Stored items
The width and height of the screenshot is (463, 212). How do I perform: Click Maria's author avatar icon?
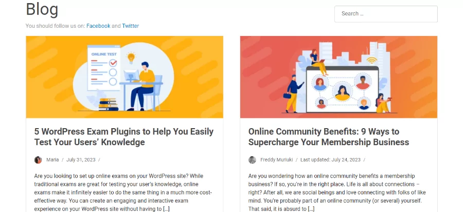tap(38, 160)
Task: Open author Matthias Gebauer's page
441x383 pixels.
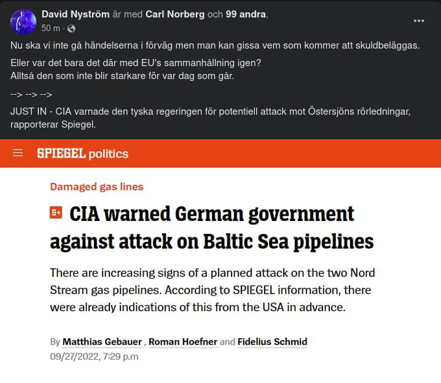Action: pos(103,342)
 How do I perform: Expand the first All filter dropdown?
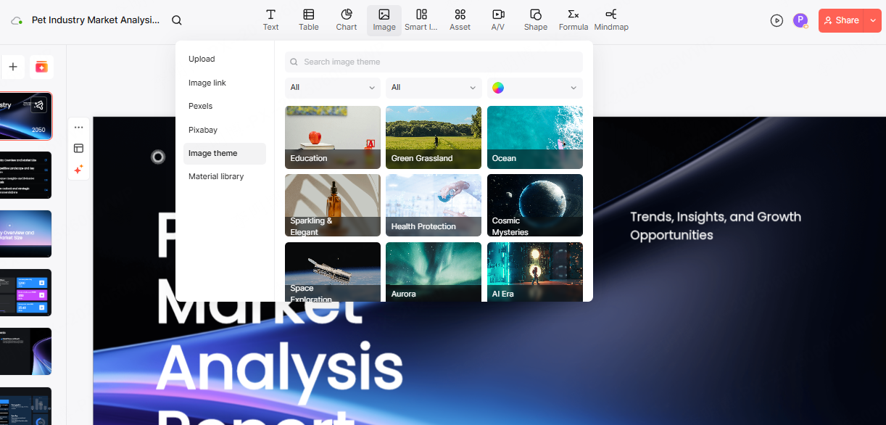click(x=332, y=87)
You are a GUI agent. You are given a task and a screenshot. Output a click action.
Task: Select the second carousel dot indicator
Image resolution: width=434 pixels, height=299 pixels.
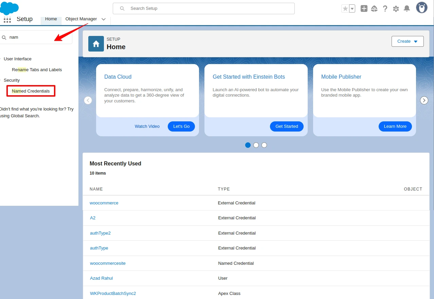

• **AIM OF THE TASK**: Return exactly, with no pictures, each line from the one that contains "Task: Select the" through the end of the entries above, both ends included.

• **RESULT FOR THIS EXERCISE**:
Task: Select the second carousel dot indicator
Image resolution: width=434 pixels, height=299 pixels.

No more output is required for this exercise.